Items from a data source
---

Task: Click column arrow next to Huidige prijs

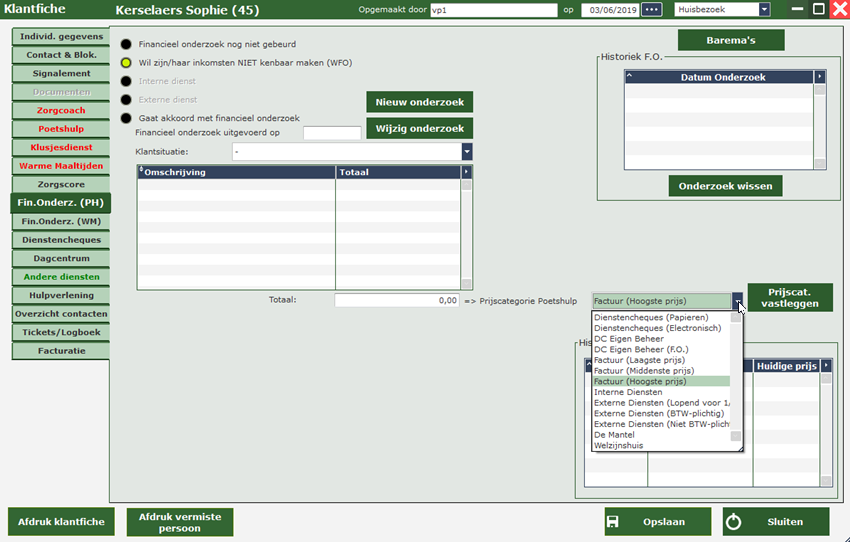Action: point(826,366)
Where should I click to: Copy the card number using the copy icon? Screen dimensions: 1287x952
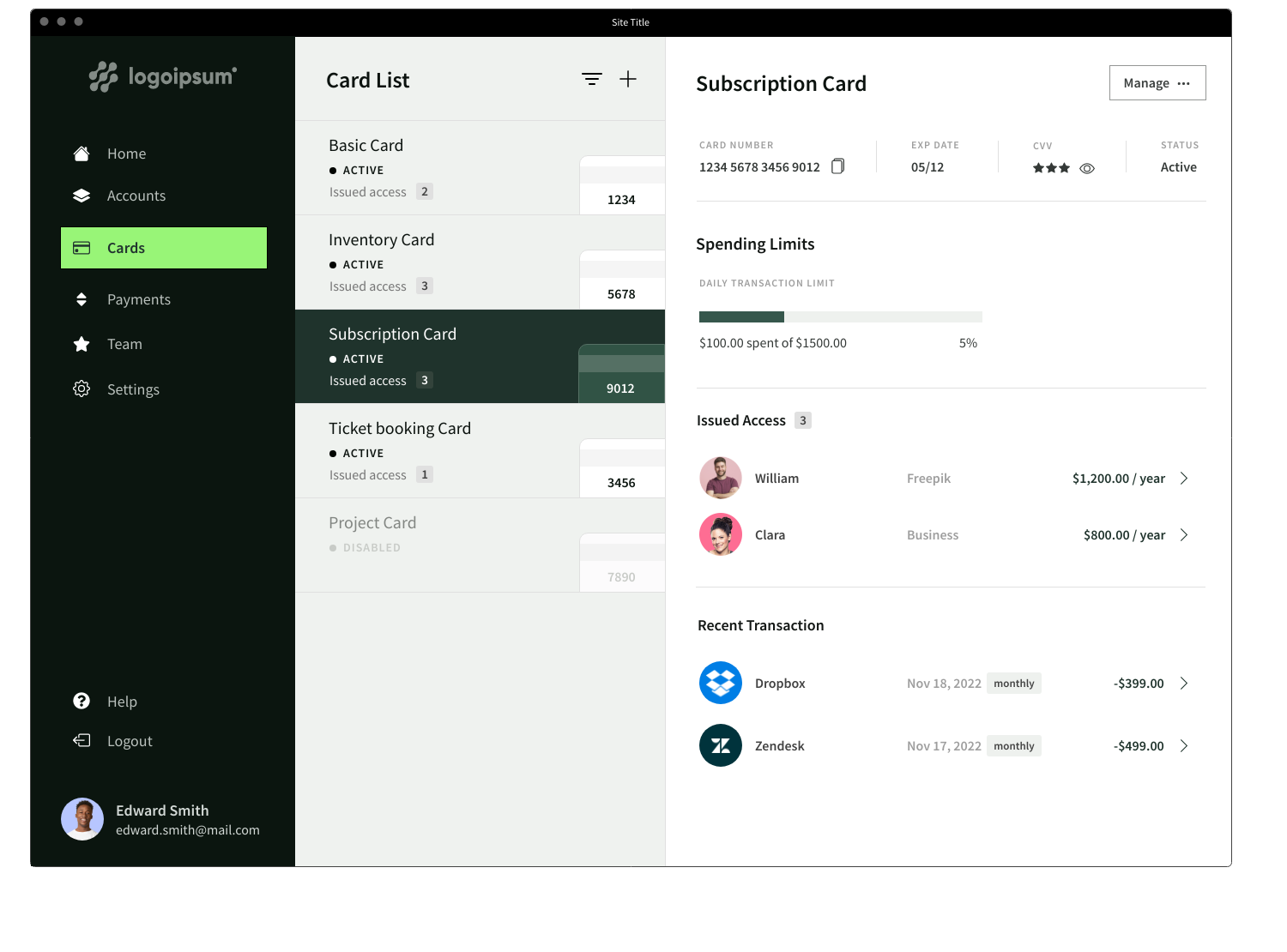(x=837, y=166)
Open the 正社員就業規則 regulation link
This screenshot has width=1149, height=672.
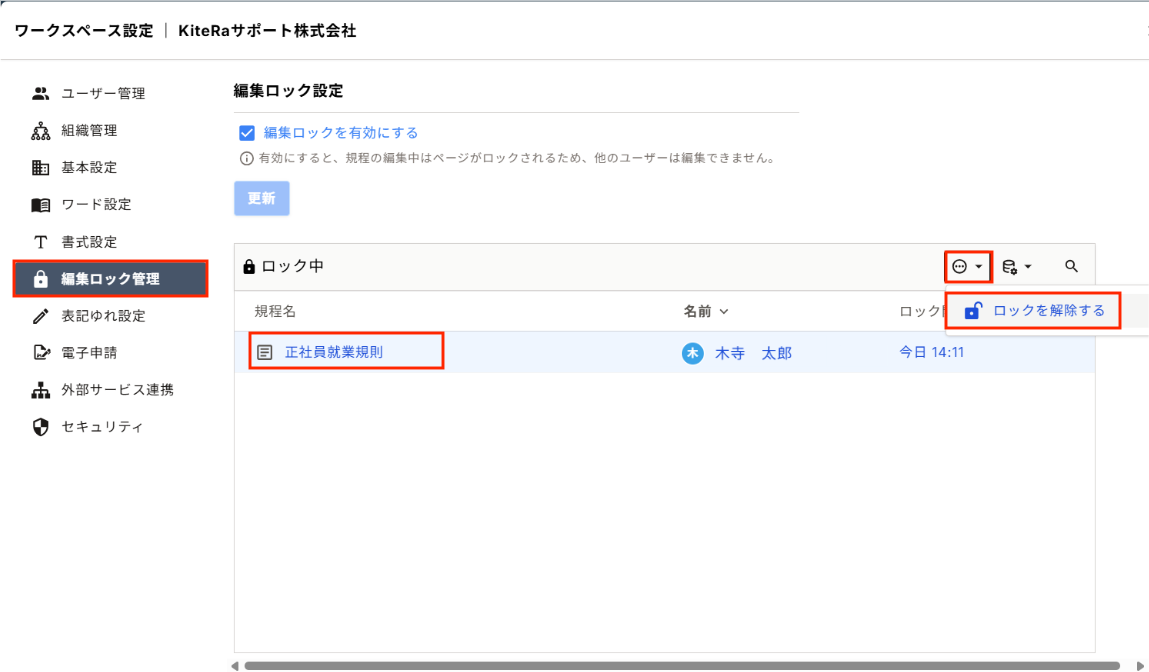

---

This task asks for the data above repeated exactly, without a single picture.

PROBLEM SOLUTION:
Task: Click column arrow next to Huidige prijs

Action: point(826,366)
Where should I click to: Copy the card number using the copy icon? Screen dimensions: 1287x952
(x=837, y=166)
Open the 正社員就業規則 regulation link
This screenshot has width=1149, height=672.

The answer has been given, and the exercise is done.